*** Provided data ***

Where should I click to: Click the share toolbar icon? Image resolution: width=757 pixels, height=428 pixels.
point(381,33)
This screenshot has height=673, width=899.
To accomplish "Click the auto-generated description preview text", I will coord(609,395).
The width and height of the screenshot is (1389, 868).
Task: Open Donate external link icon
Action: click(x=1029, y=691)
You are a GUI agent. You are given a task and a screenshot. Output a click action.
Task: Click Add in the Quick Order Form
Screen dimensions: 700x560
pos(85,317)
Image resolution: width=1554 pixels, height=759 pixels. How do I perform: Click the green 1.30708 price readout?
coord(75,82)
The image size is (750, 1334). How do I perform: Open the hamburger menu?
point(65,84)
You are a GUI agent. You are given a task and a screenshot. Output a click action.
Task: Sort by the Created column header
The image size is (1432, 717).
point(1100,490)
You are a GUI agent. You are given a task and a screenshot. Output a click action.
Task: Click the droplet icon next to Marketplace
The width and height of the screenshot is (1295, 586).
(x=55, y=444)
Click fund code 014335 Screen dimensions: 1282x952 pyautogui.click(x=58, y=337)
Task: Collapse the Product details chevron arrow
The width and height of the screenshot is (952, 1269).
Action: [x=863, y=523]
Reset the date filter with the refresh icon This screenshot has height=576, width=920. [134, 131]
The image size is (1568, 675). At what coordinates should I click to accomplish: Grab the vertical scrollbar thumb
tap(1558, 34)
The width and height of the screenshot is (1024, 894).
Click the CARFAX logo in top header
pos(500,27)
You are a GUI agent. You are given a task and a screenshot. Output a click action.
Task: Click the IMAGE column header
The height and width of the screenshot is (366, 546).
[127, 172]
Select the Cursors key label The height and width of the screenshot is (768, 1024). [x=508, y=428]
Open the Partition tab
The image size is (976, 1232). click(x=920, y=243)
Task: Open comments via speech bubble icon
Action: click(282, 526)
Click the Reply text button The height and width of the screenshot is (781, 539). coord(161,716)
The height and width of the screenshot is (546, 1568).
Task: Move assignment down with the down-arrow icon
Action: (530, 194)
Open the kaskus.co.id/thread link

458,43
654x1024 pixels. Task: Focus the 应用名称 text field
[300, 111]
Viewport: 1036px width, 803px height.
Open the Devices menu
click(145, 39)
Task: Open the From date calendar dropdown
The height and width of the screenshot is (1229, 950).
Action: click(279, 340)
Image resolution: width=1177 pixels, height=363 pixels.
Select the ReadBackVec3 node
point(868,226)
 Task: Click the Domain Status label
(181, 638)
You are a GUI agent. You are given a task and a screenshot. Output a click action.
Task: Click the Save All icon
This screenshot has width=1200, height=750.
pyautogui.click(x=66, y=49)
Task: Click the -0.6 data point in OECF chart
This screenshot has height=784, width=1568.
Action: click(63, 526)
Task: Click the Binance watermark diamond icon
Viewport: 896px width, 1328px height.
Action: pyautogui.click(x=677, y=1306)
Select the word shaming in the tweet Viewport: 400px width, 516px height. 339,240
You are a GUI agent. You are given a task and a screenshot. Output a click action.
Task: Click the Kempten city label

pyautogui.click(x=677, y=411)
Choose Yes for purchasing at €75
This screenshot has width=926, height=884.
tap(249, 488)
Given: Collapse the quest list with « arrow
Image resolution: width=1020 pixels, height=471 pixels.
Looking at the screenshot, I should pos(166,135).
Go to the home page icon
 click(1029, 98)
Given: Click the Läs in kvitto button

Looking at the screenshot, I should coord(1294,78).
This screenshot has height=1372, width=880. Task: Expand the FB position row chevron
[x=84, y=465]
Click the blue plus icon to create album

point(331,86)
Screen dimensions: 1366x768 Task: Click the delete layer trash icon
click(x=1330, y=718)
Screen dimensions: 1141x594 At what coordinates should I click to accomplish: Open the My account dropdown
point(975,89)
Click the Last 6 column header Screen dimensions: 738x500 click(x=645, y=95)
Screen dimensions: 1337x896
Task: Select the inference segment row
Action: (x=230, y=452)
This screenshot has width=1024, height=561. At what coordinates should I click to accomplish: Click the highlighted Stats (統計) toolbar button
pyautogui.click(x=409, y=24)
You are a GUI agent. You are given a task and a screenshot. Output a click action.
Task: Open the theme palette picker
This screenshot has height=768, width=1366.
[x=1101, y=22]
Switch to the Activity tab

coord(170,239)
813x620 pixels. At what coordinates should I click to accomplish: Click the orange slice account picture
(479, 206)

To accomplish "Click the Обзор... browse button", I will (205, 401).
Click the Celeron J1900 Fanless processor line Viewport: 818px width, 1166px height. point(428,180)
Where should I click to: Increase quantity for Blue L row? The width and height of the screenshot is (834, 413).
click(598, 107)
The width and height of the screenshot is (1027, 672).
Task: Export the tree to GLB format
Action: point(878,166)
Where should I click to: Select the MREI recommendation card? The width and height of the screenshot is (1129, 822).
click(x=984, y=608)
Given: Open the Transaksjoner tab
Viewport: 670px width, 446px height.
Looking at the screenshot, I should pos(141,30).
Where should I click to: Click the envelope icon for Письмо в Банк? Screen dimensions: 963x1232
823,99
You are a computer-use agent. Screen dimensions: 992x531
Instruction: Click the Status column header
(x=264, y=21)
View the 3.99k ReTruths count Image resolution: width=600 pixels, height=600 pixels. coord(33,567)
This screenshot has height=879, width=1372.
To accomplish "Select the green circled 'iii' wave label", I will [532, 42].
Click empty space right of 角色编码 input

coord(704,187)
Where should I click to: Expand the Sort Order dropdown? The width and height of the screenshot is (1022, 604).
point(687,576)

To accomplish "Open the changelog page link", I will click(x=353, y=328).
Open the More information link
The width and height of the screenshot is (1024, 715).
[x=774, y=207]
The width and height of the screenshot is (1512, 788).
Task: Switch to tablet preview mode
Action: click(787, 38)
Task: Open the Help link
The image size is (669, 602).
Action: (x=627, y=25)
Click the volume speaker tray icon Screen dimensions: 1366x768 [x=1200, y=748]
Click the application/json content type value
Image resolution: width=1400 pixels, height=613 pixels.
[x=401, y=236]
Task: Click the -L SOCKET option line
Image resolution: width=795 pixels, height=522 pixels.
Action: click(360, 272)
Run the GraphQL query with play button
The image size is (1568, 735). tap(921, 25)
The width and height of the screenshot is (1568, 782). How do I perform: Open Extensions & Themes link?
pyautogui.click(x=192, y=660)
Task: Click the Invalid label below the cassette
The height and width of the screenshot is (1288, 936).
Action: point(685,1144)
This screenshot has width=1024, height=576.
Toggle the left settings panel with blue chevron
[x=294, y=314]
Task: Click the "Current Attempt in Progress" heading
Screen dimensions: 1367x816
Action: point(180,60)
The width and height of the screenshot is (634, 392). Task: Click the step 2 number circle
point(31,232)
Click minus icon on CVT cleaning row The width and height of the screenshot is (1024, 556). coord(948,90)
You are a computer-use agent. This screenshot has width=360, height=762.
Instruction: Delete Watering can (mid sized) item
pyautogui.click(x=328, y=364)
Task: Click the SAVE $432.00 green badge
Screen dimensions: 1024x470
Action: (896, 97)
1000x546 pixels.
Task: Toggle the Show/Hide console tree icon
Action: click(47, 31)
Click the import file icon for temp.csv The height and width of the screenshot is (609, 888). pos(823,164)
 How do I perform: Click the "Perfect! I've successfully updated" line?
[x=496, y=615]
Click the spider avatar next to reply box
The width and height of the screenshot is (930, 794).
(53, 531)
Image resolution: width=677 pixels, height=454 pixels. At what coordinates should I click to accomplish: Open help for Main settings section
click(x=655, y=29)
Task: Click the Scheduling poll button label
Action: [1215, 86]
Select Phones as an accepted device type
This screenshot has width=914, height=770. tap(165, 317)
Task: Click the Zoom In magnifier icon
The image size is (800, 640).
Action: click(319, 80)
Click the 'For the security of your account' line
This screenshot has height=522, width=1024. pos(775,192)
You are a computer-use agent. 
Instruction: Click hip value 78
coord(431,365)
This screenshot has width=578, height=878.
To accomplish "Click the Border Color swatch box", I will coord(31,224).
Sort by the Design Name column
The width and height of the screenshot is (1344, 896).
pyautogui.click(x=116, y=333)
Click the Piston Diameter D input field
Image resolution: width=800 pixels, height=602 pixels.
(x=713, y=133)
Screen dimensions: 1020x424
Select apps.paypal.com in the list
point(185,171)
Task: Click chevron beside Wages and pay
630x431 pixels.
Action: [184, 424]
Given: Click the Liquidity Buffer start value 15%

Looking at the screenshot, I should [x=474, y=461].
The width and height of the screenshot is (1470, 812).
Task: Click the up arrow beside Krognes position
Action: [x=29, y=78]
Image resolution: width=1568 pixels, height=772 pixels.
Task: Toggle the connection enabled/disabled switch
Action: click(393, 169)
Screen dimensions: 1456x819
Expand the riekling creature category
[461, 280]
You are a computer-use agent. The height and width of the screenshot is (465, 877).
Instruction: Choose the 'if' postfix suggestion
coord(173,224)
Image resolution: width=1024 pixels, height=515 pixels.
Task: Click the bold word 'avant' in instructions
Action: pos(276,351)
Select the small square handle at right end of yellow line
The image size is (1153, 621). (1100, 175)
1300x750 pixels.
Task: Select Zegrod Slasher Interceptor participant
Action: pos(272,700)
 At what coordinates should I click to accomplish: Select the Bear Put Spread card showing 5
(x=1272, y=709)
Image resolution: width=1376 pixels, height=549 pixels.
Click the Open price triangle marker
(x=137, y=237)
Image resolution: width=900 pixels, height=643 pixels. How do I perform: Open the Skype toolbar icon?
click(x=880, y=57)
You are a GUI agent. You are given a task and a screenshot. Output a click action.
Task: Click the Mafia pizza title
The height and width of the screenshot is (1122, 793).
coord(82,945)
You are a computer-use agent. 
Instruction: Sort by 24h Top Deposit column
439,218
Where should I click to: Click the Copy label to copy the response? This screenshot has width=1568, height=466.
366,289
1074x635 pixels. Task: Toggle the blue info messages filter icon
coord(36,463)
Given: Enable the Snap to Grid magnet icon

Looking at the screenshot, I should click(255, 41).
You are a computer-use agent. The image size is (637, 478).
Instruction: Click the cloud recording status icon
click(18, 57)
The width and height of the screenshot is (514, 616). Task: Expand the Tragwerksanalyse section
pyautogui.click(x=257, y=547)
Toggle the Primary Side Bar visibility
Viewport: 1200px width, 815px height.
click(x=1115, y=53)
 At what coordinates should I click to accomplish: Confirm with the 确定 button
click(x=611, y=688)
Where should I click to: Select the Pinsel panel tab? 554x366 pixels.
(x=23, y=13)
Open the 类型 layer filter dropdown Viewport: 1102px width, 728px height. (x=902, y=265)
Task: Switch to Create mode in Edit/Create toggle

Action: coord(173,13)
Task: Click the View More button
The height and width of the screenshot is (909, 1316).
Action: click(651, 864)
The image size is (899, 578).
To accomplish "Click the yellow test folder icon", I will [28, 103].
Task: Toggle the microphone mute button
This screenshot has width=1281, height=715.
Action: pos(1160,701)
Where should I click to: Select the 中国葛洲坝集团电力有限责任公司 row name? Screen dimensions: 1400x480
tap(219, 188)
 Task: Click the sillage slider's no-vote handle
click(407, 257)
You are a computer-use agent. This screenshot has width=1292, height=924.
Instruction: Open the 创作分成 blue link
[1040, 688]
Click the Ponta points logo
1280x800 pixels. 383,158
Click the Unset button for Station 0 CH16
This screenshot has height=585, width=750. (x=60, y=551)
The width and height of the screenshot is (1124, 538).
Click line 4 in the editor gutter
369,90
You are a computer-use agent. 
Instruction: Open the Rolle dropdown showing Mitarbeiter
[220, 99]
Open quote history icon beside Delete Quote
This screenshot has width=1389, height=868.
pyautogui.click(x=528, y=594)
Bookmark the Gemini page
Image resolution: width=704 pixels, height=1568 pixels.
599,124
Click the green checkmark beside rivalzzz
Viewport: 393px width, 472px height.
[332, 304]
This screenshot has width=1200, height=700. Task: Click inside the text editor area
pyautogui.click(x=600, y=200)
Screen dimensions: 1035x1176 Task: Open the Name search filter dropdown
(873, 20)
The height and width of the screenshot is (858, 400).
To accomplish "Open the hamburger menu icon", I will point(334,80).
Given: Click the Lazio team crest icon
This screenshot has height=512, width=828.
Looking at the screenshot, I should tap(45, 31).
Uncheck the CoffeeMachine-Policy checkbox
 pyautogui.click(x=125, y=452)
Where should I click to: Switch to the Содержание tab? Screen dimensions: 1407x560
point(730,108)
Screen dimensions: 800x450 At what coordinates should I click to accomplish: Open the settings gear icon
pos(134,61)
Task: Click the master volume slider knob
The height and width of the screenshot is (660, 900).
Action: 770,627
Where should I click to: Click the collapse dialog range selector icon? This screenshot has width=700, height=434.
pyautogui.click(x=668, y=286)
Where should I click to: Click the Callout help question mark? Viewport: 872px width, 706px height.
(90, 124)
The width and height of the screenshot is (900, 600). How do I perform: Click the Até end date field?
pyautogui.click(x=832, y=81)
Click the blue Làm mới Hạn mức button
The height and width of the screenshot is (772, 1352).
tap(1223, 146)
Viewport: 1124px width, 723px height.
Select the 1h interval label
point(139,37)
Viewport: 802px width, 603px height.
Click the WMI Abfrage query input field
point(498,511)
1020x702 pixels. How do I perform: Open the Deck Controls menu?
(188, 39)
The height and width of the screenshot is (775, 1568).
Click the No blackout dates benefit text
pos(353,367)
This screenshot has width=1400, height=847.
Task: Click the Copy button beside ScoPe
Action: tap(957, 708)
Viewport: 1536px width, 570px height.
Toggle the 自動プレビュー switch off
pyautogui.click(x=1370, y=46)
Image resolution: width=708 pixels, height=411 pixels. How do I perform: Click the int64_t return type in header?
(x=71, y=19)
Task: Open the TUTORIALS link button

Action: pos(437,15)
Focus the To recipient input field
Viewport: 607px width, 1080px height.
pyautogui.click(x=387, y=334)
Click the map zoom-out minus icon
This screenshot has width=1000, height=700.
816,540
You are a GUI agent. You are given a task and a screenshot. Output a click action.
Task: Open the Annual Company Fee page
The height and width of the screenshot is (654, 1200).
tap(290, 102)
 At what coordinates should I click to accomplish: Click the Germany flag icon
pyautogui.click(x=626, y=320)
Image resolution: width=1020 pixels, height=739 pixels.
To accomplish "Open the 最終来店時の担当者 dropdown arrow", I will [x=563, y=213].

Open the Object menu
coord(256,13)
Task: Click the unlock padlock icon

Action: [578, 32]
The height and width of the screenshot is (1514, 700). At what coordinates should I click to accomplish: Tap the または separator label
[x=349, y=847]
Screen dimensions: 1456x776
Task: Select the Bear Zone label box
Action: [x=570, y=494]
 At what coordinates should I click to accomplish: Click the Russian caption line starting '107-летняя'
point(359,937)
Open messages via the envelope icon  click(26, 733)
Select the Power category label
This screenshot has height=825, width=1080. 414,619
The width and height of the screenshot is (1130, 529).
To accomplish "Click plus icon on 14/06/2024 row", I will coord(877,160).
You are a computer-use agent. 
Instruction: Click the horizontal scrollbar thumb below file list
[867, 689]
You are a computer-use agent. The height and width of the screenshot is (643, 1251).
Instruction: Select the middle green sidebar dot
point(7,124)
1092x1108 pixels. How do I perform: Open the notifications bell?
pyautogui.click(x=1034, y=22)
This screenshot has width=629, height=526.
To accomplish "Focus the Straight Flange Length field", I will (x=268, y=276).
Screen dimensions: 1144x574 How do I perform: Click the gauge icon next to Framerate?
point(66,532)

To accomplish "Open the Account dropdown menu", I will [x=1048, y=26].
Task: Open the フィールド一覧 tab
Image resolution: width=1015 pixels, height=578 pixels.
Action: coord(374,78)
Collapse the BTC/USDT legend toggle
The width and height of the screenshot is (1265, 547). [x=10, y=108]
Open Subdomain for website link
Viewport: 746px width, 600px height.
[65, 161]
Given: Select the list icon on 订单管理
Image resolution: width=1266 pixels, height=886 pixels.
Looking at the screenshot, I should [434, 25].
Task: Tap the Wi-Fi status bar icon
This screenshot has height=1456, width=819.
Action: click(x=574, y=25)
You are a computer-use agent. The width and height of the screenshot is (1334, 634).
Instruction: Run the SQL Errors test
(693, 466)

*** End of Provided data ***

Work item: Each line from the one with "1092x1108 pixels. How" through the end of the entries above must be set down exactly, both end lines included, and no other line may appear.

Task answer:
1092x1108 pixels. How do I perform: Open the notifications bell?
pyautogui.click(x=1034, y=22)
This screenshot has width=629, height=526.
To accomplish "Focus the Straight Flange Length field", I will (x=268, y=276).
Screen dimensions: 1144x574 How do I perform: Click the gauge icon next to Framerate?
point(66,532)

To accomplish "Open the Account dropdown menu", I will [x=1048, y=26].
Task: Open the フィールド一覧 tab
Image resolution: width=1015 pixels, height=578 pixels.
Action: coord(374,78)
Collapse the BTC/USDT legend toggle
The width and height of the screenshot is (1265, 547). [x=10, y=108]
Open Subdomain for website link
Viewport: 746px width, 600px height.
[65, 161]
Given: Select the list icon on 订单管理
Image resolution: width=1266 pixels, height=886 pixels.
Looking at the screenshot, I should [434, 25].
Task: Tap the Wi-Fi status bar icon
This screenshot has height=1456, width=819.
Action: click(x=574, y=25)
You are a computer-use agent. The width and height of the screenshot is (1334, 634).
Instruction: Run the SQL Errors test
(693, 466)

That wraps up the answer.